There are also benefits to having a CI/CD pipeline that applies to everyone on the project, not just development or QA. One distinct advantage of CI/CD doing all this work for you is that it reduces human error that could otherwise be introduced in the process. At any time during the process of building the app, kicking off tests, and deploying to another environment, a person could make an error – copy/paste, typing the wrong thing, ignoring an error message – that a machine would not. A human can do things differently every time, whereas a computer will do the same thing every time. Another benefit that I touched on earlier is freeing up time that would otherwise be used to do the steps in the CI/CD pipeline manually. Developers would spend more time deploying and running unit tests, and TE would spend more time running end-to-end tests if the pipeline wasn’t there. On top of this, unless they are a miracle worker of some sort, there’s latency in between each step if a person does it, whereas a computer moves between the steps in the process instantaneously. The last benefit I’ll mention is that CI/CD can bring some good collaboration between development, QA, and other members of the project team. TEs and developers get to work together to understand each others’ processes more, which helps make sure that the pipeline is doing everything that is needed. Other members of the project leadership team may also have requirements for the pipeline that they can collaborate with the engineering team on.

How can I get started?

There are several vendors for CI/CD that you can check out, read the documentation for, and start writing. GitHub Actions and Azure DevOps are vendors that work with CI/CD and have good documentation that you can read up on before you start writing. I’ll even give you some sample steps for GitHub Actions. 

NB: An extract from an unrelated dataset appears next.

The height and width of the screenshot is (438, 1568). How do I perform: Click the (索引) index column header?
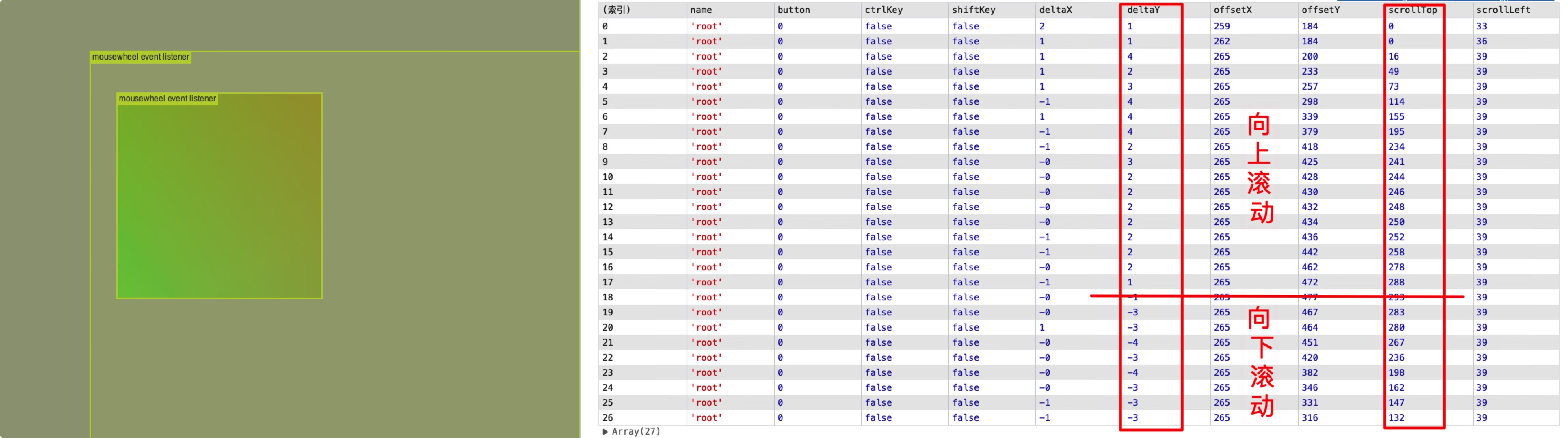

Once you’re ready to get hands-on with it, you can go to your project in your IDE, create a .github/workflows directory, and add a pipelines.yml (or whatever name you choose) file to get started with GitHub Actions. You can create several .yml files in the directory, named whatever you want, to run the various actions that you want to do. I recommend using a naming convention that makes sense i.e. nightly.yml [for running a nightly build], pr.yml [for running on opened Pull Requests], deploy.yml [for running on deploys], etc. There’s plenty of configuration that goes into your .yml file, but once you have it set up, test it to make sure that it works. The action you take to trigger said pipeline varies by how you set it up (I recommend making it on push for testing so it runs whenever you push code). Once you have it running, you can visit the GitHub page for your project and check the Actions tab to see the runs of your pipeline. (Or you can just follow the Getting Started guide from GitHub themselves 😉).

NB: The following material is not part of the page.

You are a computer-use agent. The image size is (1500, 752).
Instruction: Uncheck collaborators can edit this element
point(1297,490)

Now it’s your turn to use what you’ve learned!

Having a solid CI/CD pipeline setup is crucial to delivering a well-made, on-time project with as few defects as possible. Both QA and Development benefit from having a good pipeline on a project, so both sides need to learn about CI/CD and work together to keep the pipeline in tip-top shape. Using CI/CD allows engineers to work on other/more important tasks, ensures human error is kept to a minimum, and gets the code changes out to the stakeholders quicker. Every project should have a CI/CD setup!

Bonus

I asked ChatGPT to write me a few sentences on the importance of CI/CD in a project setting with multiple contributors in the style of a pirate and it had this to say…

“Ahoy matey! CI/CD be the wind in yer sails and the rum in yer cup when it comes to a successful project! Without it, yer ship will be dead in the water, floundering like a fish out of water. With CI/CD, yer code be tested, built, and deployed faster than ye can say “shiver me timbers!” So hoist the Jolly Roger and set a course for smooth sailing with CI/CD!”